▶ [Brief]: Reproduce the lines below word for word, starting with the first one and stopping after the line that contains "[x=294, y=14]".

>>>

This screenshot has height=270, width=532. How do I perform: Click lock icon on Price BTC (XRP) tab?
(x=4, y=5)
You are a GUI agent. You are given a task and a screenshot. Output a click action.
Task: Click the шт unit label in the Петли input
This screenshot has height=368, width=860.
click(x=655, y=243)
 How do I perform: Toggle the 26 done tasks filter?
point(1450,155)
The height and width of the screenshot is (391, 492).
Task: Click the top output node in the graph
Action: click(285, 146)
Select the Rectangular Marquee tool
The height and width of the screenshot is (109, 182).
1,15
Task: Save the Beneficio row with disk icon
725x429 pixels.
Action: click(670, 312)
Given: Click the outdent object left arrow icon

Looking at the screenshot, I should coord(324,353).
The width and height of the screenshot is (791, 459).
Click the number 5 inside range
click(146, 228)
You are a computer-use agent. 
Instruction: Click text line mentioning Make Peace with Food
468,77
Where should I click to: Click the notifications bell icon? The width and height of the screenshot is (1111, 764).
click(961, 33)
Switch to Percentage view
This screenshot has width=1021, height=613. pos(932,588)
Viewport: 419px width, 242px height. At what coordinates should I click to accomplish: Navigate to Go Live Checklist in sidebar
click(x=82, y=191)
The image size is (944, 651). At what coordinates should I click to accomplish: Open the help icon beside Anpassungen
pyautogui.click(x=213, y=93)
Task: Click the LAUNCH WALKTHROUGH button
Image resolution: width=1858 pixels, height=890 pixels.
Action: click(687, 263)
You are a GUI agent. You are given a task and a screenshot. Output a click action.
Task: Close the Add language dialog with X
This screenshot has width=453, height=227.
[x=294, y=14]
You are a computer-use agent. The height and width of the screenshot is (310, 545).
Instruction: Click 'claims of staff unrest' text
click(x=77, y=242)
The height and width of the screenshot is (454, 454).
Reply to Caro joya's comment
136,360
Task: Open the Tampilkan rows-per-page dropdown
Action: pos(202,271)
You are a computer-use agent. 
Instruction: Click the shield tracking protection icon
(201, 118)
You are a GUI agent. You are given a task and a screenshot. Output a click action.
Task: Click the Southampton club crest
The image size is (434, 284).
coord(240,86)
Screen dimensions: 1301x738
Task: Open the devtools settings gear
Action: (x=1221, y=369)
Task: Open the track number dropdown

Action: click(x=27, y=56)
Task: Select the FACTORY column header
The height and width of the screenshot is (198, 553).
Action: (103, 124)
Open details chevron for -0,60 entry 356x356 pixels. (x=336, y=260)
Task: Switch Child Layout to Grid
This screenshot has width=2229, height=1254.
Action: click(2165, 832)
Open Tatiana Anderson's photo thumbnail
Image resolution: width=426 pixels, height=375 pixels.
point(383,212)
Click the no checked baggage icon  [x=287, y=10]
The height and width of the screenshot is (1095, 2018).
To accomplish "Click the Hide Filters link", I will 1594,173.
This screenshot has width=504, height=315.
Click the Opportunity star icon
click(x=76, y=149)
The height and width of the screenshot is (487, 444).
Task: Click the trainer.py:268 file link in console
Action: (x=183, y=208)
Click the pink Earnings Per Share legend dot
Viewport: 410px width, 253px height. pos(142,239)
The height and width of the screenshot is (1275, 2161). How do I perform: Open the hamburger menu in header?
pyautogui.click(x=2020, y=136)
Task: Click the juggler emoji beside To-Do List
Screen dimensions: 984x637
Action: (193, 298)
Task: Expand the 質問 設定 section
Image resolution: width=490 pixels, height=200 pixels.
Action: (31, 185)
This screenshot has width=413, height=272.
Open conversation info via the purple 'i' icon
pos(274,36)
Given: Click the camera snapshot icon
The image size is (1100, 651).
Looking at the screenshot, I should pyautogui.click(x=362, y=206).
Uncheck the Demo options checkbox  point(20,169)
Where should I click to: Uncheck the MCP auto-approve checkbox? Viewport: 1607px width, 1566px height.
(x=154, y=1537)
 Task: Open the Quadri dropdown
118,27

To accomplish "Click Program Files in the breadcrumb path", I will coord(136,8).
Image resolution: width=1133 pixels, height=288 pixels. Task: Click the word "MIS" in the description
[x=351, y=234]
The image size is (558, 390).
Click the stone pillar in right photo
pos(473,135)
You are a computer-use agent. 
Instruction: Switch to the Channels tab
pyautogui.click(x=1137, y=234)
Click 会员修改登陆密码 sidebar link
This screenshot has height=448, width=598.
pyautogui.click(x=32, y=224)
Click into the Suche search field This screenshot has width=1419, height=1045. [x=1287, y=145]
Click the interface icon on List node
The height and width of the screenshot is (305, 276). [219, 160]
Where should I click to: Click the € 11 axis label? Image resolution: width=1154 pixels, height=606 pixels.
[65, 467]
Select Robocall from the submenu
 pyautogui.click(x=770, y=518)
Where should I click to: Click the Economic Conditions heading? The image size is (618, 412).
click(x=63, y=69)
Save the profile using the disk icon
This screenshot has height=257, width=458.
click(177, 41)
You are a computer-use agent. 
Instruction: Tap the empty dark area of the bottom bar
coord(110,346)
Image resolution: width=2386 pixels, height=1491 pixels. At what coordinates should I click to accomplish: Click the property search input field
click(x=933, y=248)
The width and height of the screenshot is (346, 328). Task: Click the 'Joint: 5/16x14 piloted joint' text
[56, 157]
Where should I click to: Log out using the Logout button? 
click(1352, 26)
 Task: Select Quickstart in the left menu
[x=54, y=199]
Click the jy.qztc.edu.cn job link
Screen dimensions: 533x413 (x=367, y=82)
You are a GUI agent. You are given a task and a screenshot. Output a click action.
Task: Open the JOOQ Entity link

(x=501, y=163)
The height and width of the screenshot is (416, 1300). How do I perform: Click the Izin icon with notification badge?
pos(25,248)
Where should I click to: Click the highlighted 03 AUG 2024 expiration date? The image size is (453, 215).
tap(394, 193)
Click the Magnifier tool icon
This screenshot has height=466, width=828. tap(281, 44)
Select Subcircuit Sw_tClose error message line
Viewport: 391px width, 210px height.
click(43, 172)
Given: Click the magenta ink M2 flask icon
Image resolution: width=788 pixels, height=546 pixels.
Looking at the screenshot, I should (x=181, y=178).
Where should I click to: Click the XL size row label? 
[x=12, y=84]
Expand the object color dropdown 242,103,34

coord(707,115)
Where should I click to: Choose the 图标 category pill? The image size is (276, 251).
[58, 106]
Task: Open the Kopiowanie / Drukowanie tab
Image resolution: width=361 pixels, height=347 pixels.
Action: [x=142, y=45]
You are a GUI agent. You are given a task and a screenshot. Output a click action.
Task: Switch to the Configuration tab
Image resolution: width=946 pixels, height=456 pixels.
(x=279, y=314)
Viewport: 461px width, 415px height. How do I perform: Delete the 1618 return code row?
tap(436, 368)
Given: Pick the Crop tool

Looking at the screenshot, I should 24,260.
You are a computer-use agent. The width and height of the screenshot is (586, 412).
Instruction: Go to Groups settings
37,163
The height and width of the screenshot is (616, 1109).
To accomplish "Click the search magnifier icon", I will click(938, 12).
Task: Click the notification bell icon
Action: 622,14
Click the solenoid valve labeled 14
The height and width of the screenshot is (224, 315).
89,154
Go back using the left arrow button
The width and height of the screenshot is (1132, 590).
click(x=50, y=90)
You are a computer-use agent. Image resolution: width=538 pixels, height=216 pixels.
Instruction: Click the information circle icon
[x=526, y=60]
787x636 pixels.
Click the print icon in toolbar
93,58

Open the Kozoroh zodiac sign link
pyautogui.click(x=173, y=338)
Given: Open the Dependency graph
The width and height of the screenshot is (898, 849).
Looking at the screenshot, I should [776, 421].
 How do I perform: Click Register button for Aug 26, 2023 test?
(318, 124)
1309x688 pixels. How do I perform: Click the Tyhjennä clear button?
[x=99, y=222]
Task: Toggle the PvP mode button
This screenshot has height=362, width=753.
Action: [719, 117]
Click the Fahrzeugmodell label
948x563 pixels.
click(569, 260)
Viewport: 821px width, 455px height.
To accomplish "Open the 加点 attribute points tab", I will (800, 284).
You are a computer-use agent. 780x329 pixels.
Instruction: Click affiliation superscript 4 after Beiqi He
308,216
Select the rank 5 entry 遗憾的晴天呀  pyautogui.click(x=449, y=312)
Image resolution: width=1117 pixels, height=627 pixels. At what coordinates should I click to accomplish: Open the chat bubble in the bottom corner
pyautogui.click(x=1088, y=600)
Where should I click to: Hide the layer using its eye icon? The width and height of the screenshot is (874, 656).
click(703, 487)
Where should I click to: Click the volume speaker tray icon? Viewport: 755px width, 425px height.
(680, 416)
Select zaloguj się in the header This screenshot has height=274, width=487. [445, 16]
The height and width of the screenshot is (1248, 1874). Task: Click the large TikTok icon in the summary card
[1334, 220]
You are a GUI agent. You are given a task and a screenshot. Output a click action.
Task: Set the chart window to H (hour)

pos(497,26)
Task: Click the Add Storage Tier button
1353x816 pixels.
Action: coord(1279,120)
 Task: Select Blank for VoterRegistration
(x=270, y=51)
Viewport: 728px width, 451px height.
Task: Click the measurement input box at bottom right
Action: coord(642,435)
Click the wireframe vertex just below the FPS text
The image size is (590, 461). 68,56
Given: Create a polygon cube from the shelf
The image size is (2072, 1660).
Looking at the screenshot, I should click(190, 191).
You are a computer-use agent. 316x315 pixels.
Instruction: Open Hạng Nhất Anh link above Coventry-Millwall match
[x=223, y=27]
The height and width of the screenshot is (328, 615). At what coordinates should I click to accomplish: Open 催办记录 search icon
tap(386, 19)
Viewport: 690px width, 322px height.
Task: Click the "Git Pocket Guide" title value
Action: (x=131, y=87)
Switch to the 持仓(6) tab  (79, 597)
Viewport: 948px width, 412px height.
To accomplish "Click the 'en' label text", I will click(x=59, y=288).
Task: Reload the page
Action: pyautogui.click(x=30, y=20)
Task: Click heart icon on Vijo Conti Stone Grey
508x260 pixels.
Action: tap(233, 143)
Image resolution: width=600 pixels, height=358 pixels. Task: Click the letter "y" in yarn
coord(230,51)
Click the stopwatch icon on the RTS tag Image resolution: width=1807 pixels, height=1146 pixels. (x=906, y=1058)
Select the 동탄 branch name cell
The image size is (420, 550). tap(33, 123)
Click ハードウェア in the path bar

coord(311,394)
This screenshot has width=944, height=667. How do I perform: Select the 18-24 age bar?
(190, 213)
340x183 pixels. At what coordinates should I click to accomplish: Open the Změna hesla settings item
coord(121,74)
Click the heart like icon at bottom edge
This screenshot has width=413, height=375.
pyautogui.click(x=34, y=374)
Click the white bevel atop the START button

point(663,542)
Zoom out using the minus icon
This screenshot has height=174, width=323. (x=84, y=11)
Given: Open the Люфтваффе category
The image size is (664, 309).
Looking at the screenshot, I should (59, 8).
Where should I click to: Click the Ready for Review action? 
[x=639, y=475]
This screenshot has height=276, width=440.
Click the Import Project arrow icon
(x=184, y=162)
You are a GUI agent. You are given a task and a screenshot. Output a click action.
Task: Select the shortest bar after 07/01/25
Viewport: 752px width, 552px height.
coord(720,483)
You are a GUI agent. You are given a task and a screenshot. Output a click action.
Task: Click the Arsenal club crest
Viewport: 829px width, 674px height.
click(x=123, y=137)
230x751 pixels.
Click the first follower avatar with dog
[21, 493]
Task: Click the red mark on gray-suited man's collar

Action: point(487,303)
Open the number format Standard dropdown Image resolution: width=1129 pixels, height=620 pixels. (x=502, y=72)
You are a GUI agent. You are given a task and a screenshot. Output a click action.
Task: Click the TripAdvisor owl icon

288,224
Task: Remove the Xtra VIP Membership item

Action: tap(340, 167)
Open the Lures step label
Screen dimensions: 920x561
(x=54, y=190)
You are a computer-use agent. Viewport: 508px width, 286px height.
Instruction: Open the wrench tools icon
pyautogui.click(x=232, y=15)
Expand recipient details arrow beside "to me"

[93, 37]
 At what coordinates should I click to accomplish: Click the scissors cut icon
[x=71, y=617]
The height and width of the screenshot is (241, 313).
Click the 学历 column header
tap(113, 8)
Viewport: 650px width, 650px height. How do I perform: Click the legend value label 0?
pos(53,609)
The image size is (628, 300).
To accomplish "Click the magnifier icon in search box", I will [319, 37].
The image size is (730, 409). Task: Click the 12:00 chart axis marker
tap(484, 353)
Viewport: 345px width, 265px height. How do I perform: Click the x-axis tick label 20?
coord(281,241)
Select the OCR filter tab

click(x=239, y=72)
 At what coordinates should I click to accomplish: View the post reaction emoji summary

<<<

▶ [The solution]:
This screenshot has height=270, width=532. How do I perform: Click lock icon on Price BTC (XRP) tab?
(x=4, y=5)
You are a GUI agent. You are given a task and a screenshot. Output a click action.
Task: Click the шт unit label in the Петли input
This screenshot has height=368, width=860.
click(x=655, y=243)
 How do I perform: Toggle the 26 done tasks filter?
point(1450,155)
The height and width of the screenshot is (391, 492).
Task: Click the top output node in the graph
Action: click(285, 146)
Select the Rectangular Marquee tool
The height and width of the screenshot is (109, 182).
1,15
Task: Save the Beneficio row with disk icon
725x429 pixels.
Action: click(670, 312)
Given: Click the outdent object left arrow icon

Looking at the screenshot, I should coord(324,353).
The width and height of the screenshot is (791, 459).
Click the number 5 inside range
click(146, 228)
You are a computer-use agent. 
Instruction: Click text line mentioning Make Peace with Food
468,77
Where should I click to: Click the notifications bell icon? The width and height of the screenshot is (1111, 764).
click(961, 33)
Switch to Percentage view
This screenshot has width=1021, height=613. pos(932,588)
Viewport: 419px width, 242px height. At what coordinates should I click to accomplish: Navigate to Go Live Checklist in sidebar
click(x=82, y=191)
The image size is (944, 651). At what coordinates should I click to accomplish: Open the help icon beside Anpassungen
pyautogui.click(x=213, y=93)
Task: Click the LAUNCH WALKTHROUGH button
Image resolution: width=1858 pixels, height=890 pixels.
Action: click(687, 263)
You are a GUI agent. You are given a task and a screenshot. Output a click action.
Task: Close the Add language dialog with X
This screenshot has width=453, height=227.
[x=294, y=14]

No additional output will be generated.